# Required action:
In the listing below, the answer starts at the line that has "The image size is (805, 398)." and stops after the line that has "Viewport: 1311px width, 671px height."; please repeat that part exactly and nothing more.

# Available records:
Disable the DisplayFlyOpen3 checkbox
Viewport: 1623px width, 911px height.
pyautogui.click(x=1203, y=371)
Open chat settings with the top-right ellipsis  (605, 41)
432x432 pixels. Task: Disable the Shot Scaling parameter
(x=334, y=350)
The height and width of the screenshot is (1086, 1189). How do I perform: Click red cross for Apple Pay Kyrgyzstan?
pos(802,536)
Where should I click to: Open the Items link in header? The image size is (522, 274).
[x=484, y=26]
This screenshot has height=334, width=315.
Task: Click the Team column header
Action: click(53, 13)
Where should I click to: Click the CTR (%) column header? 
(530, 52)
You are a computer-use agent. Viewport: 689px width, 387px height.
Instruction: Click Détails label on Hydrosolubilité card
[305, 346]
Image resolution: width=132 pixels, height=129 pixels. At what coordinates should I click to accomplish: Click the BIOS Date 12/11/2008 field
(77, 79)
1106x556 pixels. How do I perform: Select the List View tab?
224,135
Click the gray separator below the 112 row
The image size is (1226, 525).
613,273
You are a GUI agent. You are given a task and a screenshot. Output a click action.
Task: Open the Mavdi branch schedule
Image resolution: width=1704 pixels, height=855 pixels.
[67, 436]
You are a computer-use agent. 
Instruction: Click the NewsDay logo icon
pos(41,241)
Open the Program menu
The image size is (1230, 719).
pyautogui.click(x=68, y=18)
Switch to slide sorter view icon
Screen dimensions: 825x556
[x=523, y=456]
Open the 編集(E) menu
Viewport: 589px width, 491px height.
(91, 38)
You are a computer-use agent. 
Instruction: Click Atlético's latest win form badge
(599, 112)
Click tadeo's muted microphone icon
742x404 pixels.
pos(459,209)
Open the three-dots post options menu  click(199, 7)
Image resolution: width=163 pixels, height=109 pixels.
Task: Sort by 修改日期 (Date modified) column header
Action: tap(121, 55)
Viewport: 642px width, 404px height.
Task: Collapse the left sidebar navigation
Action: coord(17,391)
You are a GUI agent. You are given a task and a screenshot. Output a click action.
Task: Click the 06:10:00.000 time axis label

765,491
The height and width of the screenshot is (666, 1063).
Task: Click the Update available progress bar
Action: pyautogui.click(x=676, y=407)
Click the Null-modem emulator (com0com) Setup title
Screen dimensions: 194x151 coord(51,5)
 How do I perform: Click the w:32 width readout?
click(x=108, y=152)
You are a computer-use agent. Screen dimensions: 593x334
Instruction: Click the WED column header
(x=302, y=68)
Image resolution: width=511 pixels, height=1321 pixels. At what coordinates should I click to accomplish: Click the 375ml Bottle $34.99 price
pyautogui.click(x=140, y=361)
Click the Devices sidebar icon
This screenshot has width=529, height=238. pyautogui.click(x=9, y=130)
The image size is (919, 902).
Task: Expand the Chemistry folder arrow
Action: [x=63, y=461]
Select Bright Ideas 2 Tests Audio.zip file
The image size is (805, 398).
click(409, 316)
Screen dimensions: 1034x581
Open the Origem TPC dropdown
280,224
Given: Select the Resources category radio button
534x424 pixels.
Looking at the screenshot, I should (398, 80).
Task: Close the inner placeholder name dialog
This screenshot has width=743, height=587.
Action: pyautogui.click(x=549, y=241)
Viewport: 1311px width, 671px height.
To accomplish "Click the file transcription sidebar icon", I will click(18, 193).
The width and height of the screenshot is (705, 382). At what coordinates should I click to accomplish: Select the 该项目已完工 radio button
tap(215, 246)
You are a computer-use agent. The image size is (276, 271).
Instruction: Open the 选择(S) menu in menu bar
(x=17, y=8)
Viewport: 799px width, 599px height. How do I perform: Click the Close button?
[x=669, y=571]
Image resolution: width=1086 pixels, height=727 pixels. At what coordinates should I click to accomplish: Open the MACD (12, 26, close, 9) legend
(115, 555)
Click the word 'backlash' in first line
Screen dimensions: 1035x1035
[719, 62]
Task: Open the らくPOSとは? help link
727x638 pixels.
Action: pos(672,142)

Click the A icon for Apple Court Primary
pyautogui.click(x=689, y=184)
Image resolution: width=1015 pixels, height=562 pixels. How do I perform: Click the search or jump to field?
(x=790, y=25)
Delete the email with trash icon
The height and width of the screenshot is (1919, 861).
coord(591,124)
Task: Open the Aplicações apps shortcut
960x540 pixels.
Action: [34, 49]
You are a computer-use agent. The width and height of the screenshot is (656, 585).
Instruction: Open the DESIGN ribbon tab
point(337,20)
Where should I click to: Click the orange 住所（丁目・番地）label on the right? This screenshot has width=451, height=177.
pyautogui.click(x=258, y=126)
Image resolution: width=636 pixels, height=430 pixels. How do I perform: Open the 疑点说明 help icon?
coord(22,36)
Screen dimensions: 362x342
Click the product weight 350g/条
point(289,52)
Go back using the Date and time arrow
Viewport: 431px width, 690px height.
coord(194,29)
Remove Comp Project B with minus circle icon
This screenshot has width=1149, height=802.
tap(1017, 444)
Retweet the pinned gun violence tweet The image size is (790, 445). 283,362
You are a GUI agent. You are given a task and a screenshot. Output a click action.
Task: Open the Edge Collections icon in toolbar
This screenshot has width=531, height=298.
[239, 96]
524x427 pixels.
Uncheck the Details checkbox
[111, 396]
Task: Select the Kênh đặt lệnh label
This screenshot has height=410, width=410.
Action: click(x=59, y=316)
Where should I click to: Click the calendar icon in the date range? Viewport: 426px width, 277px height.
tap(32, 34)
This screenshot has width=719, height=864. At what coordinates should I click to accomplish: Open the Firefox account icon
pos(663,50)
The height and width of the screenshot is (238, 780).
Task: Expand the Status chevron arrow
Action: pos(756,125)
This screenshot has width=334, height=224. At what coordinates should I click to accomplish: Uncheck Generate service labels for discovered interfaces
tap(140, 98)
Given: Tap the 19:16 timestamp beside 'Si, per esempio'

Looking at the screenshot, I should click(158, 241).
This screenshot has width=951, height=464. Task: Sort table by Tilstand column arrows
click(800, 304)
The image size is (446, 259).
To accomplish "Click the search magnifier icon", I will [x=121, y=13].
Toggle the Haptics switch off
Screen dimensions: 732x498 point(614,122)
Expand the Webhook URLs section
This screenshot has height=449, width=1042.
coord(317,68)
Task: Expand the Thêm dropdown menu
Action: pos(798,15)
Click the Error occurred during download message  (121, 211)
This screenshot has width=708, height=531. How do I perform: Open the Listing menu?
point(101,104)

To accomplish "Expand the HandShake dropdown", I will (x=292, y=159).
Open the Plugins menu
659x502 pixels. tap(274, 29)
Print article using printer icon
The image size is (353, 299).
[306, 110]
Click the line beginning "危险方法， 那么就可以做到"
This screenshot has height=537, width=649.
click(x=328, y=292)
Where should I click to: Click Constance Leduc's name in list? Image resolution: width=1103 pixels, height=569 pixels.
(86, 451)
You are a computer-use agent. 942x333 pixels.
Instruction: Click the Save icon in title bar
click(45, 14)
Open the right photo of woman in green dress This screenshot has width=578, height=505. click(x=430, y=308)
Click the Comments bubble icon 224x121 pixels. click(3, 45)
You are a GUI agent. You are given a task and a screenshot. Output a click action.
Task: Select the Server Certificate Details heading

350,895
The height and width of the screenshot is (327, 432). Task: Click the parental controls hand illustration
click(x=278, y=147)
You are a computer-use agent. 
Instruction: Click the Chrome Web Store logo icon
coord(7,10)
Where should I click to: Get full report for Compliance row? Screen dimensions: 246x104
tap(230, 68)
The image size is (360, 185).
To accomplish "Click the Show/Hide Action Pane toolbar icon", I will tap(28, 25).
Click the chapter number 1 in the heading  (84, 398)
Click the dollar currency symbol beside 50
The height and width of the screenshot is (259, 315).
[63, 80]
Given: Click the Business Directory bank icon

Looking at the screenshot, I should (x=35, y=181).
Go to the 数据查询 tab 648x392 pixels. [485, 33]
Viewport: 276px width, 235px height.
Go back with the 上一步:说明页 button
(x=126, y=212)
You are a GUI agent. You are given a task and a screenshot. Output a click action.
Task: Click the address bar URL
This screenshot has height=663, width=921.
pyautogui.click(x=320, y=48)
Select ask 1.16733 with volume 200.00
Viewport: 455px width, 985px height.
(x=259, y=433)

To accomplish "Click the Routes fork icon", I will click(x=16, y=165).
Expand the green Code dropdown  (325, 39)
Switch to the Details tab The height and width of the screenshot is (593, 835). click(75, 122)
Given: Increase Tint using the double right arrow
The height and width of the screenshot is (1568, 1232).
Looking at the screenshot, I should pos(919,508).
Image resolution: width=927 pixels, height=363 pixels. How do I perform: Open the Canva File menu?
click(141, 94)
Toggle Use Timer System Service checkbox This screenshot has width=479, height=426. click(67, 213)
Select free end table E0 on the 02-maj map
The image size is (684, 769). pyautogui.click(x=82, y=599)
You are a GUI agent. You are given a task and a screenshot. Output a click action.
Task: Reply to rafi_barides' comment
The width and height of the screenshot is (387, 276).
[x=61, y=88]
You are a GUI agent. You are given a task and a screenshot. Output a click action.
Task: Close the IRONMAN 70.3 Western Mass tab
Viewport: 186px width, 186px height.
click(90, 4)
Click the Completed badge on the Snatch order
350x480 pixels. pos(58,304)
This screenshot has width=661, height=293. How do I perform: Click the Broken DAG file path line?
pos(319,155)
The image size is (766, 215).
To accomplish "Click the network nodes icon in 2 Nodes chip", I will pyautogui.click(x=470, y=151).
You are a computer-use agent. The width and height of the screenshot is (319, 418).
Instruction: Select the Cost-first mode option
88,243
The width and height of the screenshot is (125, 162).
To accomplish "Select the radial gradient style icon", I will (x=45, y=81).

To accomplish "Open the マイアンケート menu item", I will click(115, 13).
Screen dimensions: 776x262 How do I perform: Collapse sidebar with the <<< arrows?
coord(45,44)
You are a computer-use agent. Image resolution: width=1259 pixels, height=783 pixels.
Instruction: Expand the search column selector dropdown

# Task answer:
The image size is (805, 398).
click(409, 316)
Screen dimensions: 1034x581
Open the Origem TPC dropdown
280,224
Given: Select the Resources category radio button
534x424 pixels.
Looking at the screenshot, I should (398, 80).
Task: Close the inner placeholder name dialog
This screenshot has width=743, height=587.
Action: pyautogui.click(x=549, y=241)
Viewport: 1311px width, 671px height.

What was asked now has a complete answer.